Kerodon

Proof. We first note that the collection of finite sets is closed under finite products. It will therefore suffice to show that, for every infinite cardinal $\lambda $, the following condition is satisfied:

$(\ast _{\lambda })$

If $S$ and $T$ are sets of cardinality $\leq \lambda $, then the product $S \times T$ has cardinality $\leq \lambda $.

By virtue of Remark 4.7.2.9, we may assume that condition $(\ast _{\mu } )$ is satisfied for every cardinal $\mu < \lambda $. Without loss of generality, we may assume that $S = \mathrm{Ord}_{< \lambda } = T$, where $\mathrm{Ord}_{< \lambda }$ denotes the collection of ordinals smaller than $\lambda $. Given a pair of elements $(\alpha ,\beta ), (\alpha ', \beta ') \in S \times T$, let us write $(\alpha ', \beta ') \preceq (\alpha , \beta )$ if either $\mathrm{max}( \alpha ', \beta ') < \mathrm{max}( \alpha , \beta )$, or $\mathrm{max}( \alpha ', \beta ') = \mathrm{max}( \alpha , \beta )$ and $\alpha ' < \alpha $, or $\mathrm{max}( \alpha ', \beta ' ) = \mathrm{max}(\alpha , \beta )$ and $\alpha ' = \alpha $ and $\beta ' \leq \beta $. The relation $\preceq $ defines a well-ordering of the set $S \times T$. To prove $(\ast _{\lambda })$, it will suffice to show this well ordering has order type $\leq \lambda $. Assume otherwise.

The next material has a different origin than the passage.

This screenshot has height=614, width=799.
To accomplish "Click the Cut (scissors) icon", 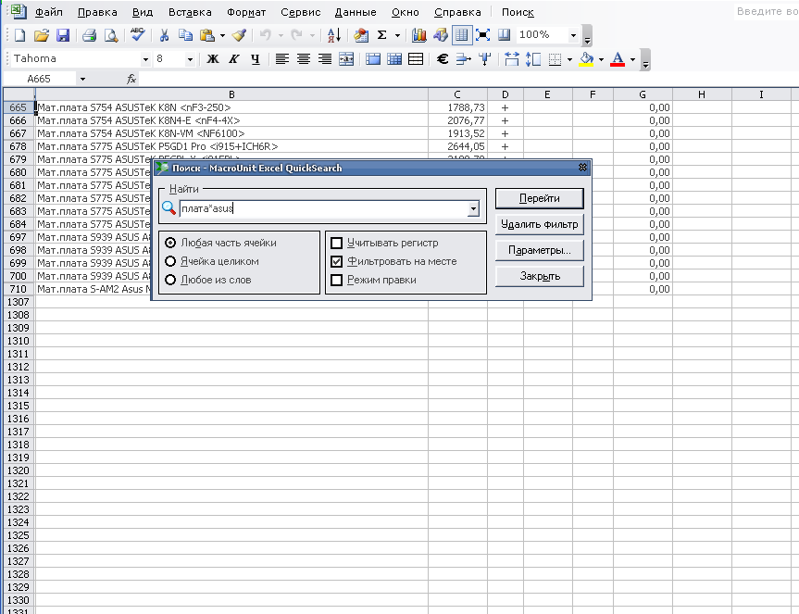I will coord(164,35).
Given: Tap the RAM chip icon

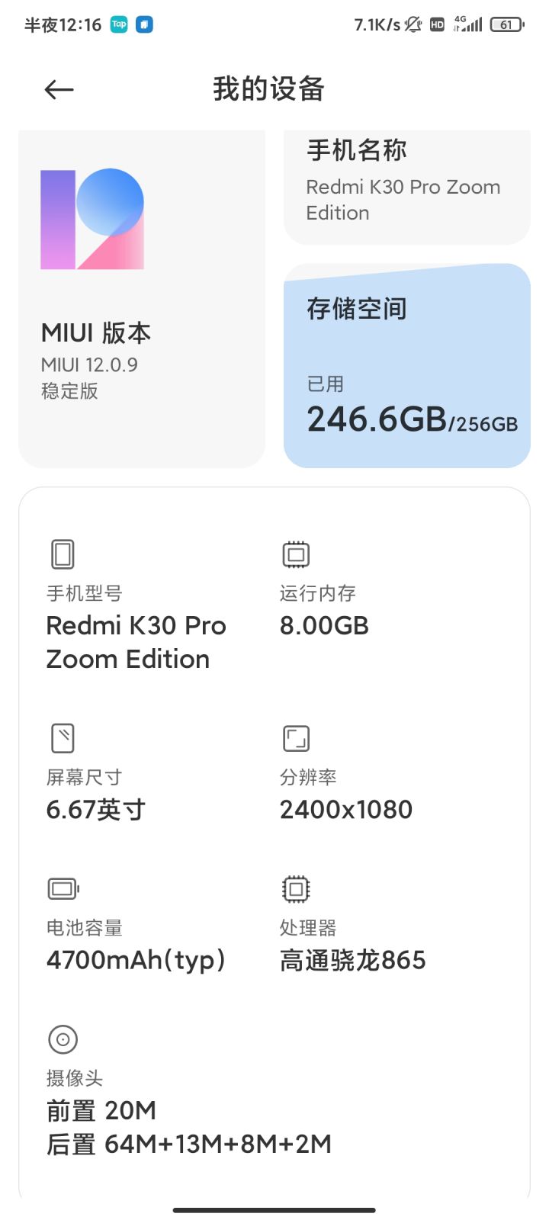Looking at the screenshot, I should 296,554.
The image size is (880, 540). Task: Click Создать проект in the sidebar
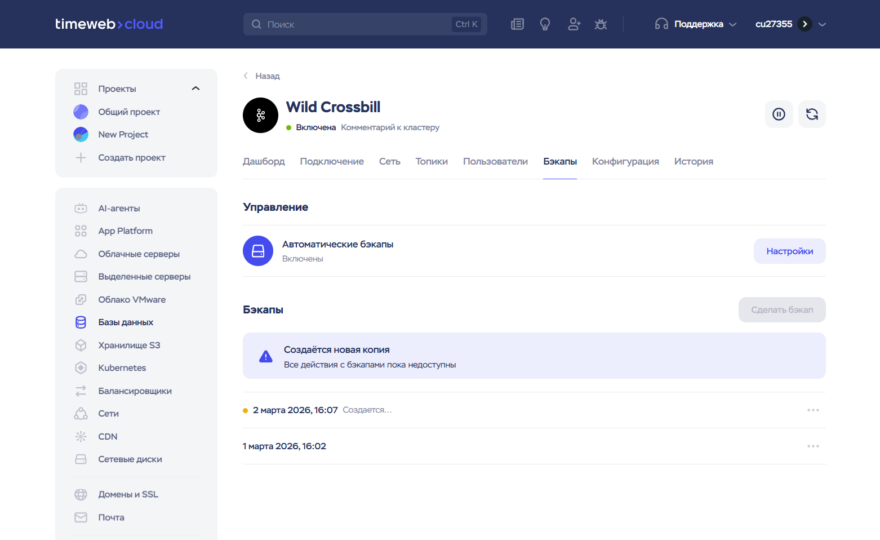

Then there exists an element $(\alpha ,\beta ) \in S \times T$ such that $\lambda $ is the order type of the initial segment $K = \{ (\alpha ',\beta ') \in S \times T: (\alpha ', \beta ') \prec (\alpha , \beta ) \} $. Note that $K$ is a subset of the product $\mathrm{Ord}_{ \leq \gamma }$ and $\mathrm{Ord}_{ \leq \gamma }$, where $\gamma = \mathrm{max}( \alpha , \beta )$. Our inductive hypothesis guarantees that $K$ has cardinality $< \lambda $, contradicting Corollary 4.7.2.5. $\square$